At 37 years old, Governor Jindal is an impressive young man.  By all accounts, I think he’s the kind of Republican that I respect. I don’t agree with most of what he believes, but I respect him.

Educated, ethical (as ethical as a politician from Louisiana can get, anyway) and ambitious, Jindal represents the mirror image to President Obama.  A Darth Vader to Luke Skywalker.  Or maybe more like a Faith to Buffy.  Or a Spike to Angel.  Thankfully, I’m just shy of being geeky enough to come up with something clever here.

Many of you probably already know that he declined when asked to submit his name for the McCain vice presidency.  Like the good ol’ boy Southern politicians of the 19th and early 20th century, he’s going to have to be asked several times until he offers a reluctant, yet highly calculated, “Well, alrighty, if y’all really, really want me to, I’ll serve ya’.”

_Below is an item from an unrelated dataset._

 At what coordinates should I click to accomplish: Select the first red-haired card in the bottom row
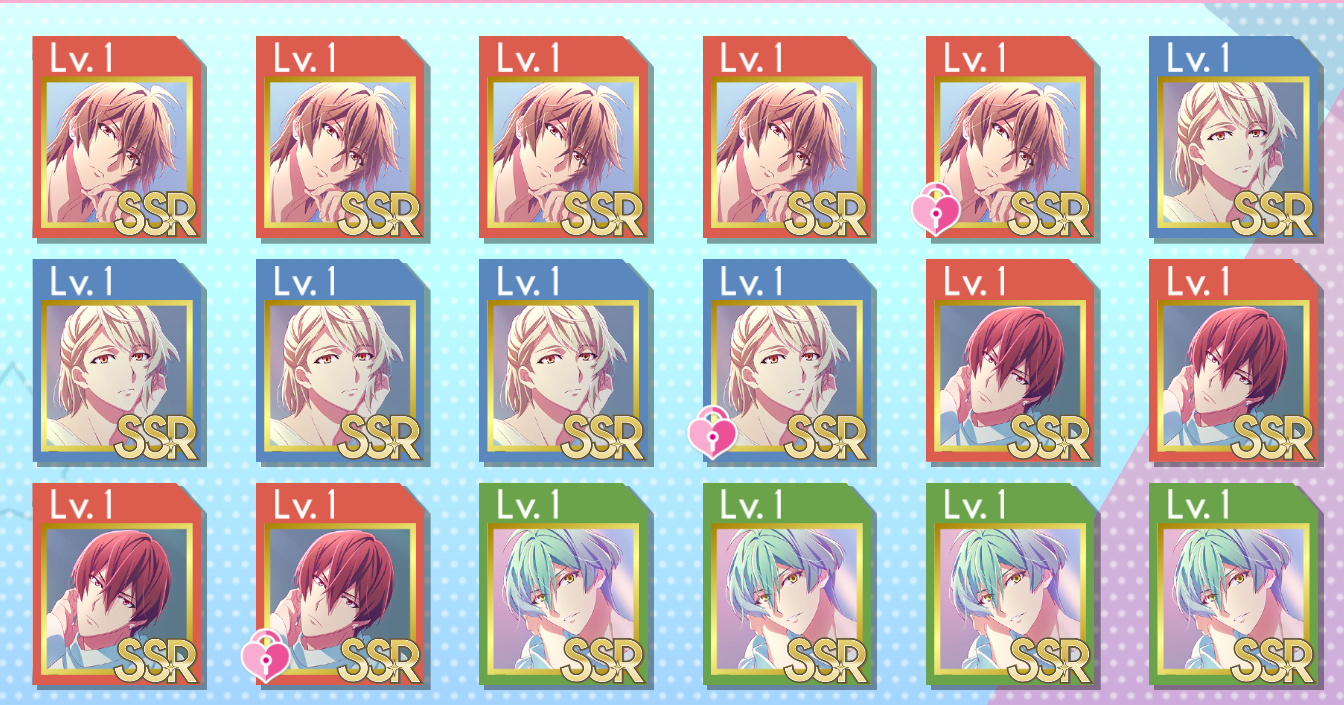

(And please don’t let that drawl confuse you, the man is an Ivy League educated Rhodes scholar.  This only proves my point that gifted minds can and do use the phrases “alrighty” and “y’all”).  I think this act is slowly ingratiating him into the heart of the American people… mind crushingly boring rebuttals to Presidential addresses notwithstanding.

And, now, let us finally get to the point.

In case you haven’t noticed, Bobby Jindal, born “Piyush (prounounced pee-yoosh) Jindal” is of the Indian ethnicity.

He picked up the name “Bobby” while watching “The Brady Bunch.”  (Do you even remember Bobby, Governor?  He was the youngest one who tattled on all the other Brady kids and was hall monitor at school?  My next post on Jindal: What kind of kid looks up to Bobby Brady?!)

Anyway, this name changing business is fine.  I have no problem with Indian/Pakistani people who genuinely bear or have intentionally adopted anglicized names.  Never mind, that I have stubbornly endured thirty three annoying years of having to say “It’s pronounced Fie-Kah, like the tax.”  So, Harrises, Rogers, Sonias, Petes, Robs, Marys, Sophias, Adams, and Saras can just rest easy.  This isn’t about that.

I do get a little annoyed when I hear people from the subcontinent or of its origins say one of the following, though:

“Did you know that the governor of Louisiana is Indian?”

“There are lot of South Asians in Americans politics, take Gov. Jindal, for example.”

No.  The governor of Louisiana is not Indian. 

He.  Is.  American.

And this is not me that is saying this.  It’s him and his lovely red clad Nancy Reagan channeling wife, Supriya, on their shameless promo for the 2012 election. “60 Minutes“.

Asked if their family maintains any of the Indian traditions, Supriya Jindal told Safer, “Not too many.”

“No, they’ve been here for so many years that…,” her husband said.

“Years that we’ve sort of adapted. And we were raised as Americans, you know? We were raised as Louisianans. So, that’s how we live our lives,” Supriya Jindal explained.

He’s a classic example of the American melting pot. This oyster and crawfish-eating Louisianian tends to downplay his ethnic background

“He clearly presents himself as true blue American,” Safer remarked.

“And he is the genuine article. He’s deeply, by nature, deeply conservative, deeply patriotic.”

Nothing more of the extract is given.